00:23:38.623 --> 00:23:52.067
Fires can reach some sort of steady state or quasi-steady state, and if they reach a steady state the job becomes easy because you just assess what the steady state fire science is, then look for the conditions in that steady state.
00:23:52.067 --> 00:23:55.304
The steady state can be reached through different ways.
00:23:55.304 --> 00:23:55.805
To be honest.
00:23:55.805 --> 00:24:06.290
One is when you have a fire confined to a small compartment, your fire size will be highly related to the openings and ventilation in the compartment.
00:24:06.290 --> 00:24:09.105
So it's classical compartment fire dynamics.
00:24:09.105 --> 00:24:17.621
You can tell the maximum size of a fire in a compartment knowing what kind of openings the compartment has, and you cannot skip physics.
00:24:17.621 --> 00:24:18.941
It's not going to be larger than that.
00:24:18.941 --> 00:24:20.855
It could be larger, but outside.
00:24:20.855 --> 00:24:35.237
So perhaps if your compartment is lined with timber or you have some just ridiculous amount of fuel inside your compartment, the fuel will burn out outside of that compartment when it gets oxygen in the exterior conditions.
00:24:35.237 --> 00:24:39.919
That's a different thing, in some cases highly important, in some cases not that relevant.
00:24:39.919 --> 00:24:45.497
But in terms of the compartment itself, the size of the fire, there is a maximum limit to that.
00:24:45.497 --> 00:24:47.222
That comes from physics.
00:24:47.222 --> 00:24:47.584
That's it.
00:24:47.584 --> 00:24:50.673
It can also be limited by availability of the fuel.
00:24:50.673 --> 00:25:07.907
So every compartment fire until there's a flashover is basically a collection of single items burning or groups of items that are burning, and if you have a vehicle parked in the middle of a car park and there is no other vehicle around it, the fire cannot spread.

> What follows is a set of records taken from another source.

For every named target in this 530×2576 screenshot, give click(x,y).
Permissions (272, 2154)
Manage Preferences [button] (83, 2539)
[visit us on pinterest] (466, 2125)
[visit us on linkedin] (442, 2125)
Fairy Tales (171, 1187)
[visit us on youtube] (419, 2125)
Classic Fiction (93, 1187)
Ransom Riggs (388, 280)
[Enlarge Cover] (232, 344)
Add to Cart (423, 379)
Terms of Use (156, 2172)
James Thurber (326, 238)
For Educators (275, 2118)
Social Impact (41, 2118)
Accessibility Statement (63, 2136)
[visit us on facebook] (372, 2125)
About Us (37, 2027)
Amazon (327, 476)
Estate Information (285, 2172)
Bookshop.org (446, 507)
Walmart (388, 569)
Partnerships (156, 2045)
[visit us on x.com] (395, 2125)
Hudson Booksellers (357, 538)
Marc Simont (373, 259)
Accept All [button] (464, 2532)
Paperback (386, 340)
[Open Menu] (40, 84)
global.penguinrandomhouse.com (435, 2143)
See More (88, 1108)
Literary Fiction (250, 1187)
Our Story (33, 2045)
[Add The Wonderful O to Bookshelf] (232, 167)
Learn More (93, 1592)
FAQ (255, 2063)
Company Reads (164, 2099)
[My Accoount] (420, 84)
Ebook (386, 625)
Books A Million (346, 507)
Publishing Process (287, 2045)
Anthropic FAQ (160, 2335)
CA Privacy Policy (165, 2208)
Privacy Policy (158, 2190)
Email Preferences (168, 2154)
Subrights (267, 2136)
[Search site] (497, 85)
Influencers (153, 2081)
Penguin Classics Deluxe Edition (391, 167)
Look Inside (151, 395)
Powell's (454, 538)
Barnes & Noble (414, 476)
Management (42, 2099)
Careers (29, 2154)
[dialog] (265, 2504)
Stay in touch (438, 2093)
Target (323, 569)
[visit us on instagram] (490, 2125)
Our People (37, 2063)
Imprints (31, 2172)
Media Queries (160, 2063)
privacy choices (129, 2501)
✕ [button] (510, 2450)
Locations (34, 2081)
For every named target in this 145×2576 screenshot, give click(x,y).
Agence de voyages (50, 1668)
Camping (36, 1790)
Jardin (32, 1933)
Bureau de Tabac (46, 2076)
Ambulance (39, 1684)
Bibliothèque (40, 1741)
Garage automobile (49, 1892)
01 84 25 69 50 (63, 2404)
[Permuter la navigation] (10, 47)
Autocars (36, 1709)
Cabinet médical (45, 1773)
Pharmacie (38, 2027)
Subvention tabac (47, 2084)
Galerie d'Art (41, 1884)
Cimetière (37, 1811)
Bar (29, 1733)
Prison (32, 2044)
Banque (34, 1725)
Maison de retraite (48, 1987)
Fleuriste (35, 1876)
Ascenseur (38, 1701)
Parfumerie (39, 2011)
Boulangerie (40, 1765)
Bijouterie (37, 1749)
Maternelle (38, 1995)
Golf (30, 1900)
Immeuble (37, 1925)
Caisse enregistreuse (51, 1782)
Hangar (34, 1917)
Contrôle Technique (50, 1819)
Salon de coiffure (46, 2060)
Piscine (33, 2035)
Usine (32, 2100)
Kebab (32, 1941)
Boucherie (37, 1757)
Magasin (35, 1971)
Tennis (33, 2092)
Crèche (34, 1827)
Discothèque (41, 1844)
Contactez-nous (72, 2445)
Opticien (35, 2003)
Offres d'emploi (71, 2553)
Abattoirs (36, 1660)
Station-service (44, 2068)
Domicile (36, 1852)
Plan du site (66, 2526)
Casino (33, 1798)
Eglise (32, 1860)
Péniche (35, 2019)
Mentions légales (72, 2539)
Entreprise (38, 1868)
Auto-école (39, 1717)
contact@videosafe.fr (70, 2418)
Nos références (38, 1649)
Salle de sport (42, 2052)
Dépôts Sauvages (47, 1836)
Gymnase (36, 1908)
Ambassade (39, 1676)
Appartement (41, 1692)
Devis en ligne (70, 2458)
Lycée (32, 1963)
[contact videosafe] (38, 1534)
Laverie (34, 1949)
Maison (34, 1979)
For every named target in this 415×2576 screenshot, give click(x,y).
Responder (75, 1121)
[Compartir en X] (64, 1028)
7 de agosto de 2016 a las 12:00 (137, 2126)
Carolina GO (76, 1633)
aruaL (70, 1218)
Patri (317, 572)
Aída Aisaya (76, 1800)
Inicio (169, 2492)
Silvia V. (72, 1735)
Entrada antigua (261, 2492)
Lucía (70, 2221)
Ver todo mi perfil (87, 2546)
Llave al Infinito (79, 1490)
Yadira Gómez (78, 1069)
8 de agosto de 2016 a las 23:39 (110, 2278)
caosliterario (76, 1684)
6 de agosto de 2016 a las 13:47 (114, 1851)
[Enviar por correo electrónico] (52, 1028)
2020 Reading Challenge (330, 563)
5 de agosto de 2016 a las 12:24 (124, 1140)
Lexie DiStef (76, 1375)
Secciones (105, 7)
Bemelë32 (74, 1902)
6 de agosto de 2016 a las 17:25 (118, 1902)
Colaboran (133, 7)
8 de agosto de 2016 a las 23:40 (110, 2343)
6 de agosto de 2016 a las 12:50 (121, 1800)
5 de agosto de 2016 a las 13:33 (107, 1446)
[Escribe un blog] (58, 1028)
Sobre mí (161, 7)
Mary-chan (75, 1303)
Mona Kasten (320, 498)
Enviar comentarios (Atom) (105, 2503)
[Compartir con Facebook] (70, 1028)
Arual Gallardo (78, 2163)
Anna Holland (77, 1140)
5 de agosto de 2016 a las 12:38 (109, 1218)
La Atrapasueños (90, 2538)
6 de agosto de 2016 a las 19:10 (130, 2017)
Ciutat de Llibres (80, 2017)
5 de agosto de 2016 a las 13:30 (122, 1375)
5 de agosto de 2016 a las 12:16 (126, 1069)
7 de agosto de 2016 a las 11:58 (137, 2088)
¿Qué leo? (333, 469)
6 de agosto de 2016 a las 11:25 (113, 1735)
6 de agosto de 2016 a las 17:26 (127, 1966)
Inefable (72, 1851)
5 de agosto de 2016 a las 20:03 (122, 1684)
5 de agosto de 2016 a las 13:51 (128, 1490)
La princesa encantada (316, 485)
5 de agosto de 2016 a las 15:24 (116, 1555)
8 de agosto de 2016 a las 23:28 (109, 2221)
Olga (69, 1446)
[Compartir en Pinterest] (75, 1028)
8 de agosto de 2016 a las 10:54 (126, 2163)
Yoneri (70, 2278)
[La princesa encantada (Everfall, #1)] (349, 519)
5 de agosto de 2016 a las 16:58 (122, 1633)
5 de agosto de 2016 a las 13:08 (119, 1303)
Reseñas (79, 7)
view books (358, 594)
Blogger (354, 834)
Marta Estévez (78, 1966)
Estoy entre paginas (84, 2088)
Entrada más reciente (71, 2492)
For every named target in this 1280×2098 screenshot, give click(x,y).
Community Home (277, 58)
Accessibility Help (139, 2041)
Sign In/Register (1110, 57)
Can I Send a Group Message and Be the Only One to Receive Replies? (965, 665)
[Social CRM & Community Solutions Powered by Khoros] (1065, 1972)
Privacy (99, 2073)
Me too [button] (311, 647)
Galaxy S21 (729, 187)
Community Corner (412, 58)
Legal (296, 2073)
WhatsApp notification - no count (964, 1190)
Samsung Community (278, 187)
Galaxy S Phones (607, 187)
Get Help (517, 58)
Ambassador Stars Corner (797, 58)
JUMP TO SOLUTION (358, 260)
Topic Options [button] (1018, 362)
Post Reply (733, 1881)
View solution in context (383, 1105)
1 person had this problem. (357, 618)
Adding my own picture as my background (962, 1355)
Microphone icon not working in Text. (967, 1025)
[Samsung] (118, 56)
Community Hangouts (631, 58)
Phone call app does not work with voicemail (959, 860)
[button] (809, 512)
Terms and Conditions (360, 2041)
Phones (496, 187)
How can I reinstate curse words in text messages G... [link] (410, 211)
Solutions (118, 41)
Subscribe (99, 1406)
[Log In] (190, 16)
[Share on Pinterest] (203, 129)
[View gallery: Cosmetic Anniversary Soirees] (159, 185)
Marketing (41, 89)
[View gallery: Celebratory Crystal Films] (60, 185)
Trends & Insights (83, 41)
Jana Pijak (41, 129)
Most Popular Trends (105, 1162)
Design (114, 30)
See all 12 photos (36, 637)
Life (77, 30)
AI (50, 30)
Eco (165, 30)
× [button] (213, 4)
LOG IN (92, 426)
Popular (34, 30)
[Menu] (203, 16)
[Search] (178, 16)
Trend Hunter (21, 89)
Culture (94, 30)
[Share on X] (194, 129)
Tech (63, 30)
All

00:25:07.907 --> 00:25:08.429
That's it.
00:25:08.429 --> 00:25:14.084
If there's no fuel package to which the fire can jump, then the fire is not able to spread.
00:25:14.304 --> 00:25:30.778
Now, this is pretty tricky to design for, because you have to understand the exact location of the fuel in your building and the type of fuel if you're building, and the conditions at which the fuel may ignite or may not ignite, and you probably also need some sort of control over that.
00:25:30.778 --> 00:25:32.603
This exact fuel will be in the building.
00:25:32.603 --> 00:25:36.034
So if you are designing a car park, you really hope there is not going to be a garage sale or something in the building.
00:25:36.034 --> 00:25:42.678
So if you are designing a car park, you really hope there is not going to be a garage sale or something in the car park, because that's a completely different hazard than the one you designed for.
00:25:42.678 --> 00:25:52.257
Vincent Brennan once told me that if there is a space you have to consider a wedding being placed there and people would put weddings into most ridiculous spaces.
00:25:52.257 --> 00:25:54.220
So I can actually imagine a wedding in a car park.